The stem cells found in the umbilical cord are “Cord blood stem cells”. Stem cells show three basic characteristics. They are (i) Stem cells divided to produce daughter cells (ability to renew themselves), (ii) stem cells differentiate to form specialized cell types (tissues from all three germ layers: ectoderm, endoderm, and mesoderm), and (iii) stem cells have the ability to renew the tissue (blood cells, gut epithelium, and skin cells) they populate.
There are three types of stem cells: Embryonic stem cells: Are present in the inner cell mass of the blastocyst, three to five days after an egg cell is fertilized by a sperm. They are pluripotent in nature and can give rise to every cell type. Tissue-specific stem cells or adult stem cells: These types of stem cells are differentiated to generate different cell types for the organ in which they present. Induced pluripotent stem cells: Engineered stem cells generated in the lab.
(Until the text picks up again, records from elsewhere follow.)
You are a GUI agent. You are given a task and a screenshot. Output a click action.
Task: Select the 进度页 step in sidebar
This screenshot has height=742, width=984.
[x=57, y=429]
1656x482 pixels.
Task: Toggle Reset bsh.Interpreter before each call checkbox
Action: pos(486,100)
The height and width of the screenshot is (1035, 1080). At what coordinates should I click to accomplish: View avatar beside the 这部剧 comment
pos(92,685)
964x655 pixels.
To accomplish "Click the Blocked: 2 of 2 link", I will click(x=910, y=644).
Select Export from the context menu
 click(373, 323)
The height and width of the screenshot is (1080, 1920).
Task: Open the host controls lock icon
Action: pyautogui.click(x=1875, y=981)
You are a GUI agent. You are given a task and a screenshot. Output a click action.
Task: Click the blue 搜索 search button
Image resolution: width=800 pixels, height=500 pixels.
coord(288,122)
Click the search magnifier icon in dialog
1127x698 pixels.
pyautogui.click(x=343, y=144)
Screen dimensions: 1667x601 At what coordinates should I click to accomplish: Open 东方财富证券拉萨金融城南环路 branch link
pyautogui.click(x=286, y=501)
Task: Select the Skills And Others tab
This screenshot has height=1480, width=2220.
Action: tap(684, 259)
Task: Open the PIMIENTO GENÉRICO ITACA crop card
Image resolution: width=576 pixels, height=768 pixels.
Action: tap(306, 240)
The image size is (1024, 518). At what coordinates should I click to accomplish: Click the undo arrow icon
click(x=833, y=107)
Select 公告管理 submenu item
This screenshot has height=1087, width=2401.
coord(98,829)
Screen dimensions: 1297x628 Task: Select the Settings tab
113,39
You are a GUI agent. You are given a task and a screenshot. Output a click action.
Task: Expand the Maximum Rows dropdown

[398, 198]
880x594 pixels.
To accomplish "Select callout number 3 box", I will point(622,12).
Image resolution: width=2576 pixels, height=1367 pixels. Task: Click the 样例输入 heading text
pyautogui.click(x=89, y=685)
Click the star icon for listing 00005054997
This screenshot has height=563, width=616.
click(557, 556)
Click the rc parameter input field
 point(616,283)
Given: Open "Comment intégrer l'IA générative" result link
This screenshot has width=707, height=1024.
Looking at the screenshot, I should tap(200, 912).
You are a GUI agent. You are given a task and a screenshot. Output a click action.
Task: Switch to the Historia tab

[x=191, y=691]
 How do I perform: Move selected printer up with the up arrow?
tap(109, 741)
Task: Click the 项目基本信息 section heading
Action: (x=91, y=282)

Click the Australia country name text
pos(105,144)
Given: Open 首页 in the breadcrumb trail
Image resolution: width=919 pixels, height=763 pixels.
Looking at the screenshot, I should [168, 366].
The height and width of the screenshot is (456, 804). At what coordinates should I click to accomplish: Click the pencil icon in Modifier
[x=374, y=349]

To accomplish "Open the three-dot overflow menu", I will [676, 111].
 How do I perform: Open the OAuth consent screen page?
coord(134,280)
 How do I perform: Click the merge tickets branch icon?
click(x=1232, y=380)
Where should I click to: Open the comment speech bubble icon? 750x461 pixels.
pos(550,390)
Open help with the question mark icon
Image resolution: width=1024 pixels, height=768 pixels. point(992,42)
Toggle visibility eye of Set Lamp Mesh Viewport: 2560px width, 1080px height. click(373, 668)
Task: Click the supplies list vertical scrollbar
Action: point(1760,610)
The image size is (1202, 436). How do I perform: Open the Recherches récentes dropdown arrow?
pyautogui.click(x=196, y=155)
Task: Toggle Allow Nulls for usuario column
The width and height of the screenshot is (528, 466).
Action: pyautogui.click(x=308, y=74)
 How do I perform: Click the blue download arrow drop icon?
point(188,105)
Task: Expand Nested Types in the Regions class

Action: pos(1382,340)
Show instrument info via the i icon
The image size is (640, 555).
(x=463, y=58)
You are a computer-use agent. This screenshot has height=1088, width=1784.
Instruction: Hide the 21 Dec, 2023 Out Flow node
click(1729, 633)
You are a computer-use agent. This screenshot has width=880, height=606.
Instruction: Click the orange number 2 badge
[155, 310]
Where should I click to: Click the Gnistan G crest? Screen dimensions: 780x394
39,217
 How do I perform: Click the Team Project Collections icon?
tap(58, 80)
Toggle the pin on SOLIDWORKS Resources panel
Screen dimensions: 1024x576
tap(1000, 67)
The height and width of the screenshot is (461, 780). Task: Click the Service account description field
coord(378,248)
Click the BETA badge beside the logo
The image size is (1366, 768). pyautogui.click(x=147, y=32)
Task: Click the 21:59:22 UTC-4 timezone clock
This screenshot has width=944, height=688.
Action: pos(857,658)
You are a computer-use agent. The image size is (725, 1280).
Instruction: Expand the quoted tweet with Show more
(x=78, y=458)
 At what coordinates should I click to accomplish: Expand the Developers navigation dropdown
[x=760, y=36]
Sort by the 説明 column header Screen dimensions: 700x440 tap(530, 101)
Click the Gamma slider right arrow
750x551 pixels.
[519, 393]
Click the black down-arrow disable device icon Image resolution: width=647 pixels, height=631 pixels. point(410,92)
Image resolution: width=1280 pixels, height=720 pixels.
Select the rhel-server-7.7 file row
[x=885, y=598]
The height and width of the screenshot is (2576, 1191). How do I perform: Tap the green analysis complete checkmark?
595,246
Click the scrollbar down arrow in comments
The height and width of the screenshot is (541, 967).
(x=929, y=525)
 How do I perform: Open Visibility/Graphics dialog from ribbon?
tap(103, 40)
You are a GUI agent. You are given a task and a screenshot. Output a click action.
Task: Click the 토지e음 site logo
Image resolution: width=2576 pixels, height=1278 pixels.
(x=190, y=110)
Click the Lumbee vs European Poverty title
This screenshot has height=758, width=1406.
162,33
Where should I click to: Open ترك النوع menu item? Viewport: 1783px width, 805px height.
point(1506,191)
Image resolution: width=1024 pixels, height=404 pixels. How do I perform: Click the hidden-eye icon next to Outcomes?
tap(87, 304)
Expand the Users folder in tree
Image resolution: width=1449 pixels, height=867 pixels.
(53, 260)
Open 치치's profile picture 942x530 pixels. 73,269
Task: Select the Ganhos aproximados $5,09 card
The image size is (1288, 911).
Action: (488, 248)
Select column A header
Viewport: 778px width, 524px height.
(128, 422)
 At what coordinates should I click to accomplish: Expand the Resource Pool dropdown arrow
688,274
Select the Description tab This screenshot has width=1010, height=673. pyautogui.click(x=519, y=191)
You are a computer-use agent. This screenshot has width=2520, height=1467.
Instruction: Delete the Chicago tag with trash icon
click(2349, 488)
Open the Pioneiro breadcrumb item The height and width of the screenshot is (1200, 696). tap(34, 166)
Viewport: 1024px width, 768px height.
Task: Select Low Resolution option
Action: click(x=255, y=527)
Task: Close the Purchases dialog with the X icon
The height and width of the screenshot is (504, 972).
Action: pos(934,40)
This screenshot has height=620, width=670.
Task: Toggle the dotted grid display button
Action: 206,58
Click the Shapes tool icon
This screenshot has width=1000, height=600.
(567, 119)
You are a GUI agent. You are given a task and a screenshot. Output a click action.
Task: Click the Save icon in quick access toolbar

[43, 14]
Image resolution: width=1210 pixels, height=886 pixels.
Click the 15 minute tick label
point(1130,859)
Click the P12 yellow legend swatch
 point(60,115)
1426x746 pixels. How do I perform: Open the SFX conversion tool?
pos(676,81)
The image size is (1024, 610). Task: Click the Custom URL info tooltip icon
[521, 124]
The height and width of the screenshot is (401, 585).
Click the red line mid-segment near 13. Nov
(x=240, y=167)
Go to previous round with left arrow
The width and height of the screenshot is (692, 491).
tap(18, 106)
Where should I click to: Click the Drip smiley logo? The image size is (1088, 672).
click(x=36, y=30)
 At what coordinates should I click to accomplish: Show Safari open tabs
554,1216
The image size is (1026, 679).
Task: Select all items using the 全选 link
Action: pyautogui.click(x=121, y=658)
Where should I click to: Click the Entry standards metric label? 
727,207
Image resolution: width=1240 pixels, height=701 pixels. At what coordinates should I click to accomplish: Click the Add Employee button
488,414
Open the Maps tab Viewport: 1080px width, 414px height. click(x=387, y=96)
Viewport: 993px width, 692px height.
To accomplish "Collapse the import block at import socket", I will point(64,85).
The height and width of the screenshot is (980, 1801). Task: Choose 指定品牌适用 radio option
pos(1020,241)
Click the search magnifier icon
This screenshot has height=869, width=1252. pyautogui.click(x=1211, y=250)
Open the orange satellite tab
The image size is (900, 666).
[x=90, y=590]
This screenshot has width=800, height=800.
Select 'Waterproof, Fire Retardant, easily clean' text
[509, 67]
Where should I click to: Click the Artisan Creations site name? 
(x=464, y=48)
Umbilical cord stem cells are found in Wharton’s jelly, umbilical cord, amnion/placenta, and umbilical cord vein. The umbilical cord stem cells are multipotent stem cells capable of differentiating to form different types of cells. There are three main types of stem cells present in the umbilical cord blood stem cells. They are (i) hematopoietic stem cells, (ii) mesenchymal stem cells, and (iii) a very small population of embryonic-like stem cells.